▶ [REQUIRED WORK]:
Transcribe the following entries word for word. End with the line where "Image resolution: width=372" appears.
======== EXCERPTED DATA
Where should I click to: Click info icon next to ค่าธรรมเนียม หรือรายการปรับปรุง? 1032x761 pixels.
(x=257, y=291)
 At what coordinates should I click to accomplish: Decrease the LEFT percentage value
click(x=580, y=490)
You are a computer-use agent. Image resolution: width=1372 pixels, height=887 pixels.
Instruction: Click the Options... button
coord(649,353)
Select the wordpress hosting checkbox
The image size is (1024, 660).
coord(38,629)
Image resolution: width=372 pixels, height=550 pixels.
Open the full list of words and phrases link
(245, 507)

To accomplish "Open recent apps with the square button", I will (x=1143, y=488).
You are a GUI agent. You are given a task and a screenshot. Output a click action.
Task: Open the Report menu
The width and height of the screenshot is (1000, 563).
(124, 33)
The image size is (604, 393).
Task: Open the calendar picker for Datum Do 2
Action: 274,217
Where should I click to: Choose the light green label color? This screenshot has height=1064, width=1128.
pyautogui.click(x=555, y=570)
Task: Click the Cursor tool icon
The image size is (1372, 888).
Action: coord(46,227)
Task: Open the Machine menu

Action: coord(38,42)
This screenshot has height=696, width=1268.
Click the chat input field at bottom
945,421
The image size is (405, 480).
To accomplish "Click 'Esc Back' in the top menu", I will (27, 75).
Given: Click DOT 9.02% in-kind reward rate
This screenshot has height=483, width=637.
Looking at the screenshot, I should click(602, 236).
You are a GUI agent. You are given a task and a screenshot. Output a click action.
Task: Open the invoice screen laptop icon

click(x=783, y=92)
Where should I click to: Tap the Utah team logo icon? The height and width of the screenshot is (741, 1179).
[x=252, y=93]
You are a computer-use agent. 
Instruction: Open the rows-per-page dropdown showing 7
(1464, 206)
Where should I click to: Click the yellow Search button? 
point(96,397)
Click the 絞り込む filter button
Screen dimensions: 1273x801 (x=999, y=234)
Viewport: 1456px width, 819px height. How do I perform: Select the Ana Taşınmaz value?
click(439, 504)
================
▶ [ANSWER TO THIS TASK]:
Where should I click to: Click info icon next to ค่าธรรมเนียม หรือรายการปรับปรุง? 1032x761 pixels.
(x=257, y=291)
 At what coordinates should I click to accomplish: Decrease the LEFT percentage value
click(x=580, y=490)
You are a computer-use agent. Image resolution: width=1372 pixels, height=887 pixels.
Instruction: Click the Options... button
coord(649,353)
Select the wordpress hosting checkbox
The image size is (1024, 660).
coord(38,629)
Image resolution: width=372 pixels, height=550 pixels.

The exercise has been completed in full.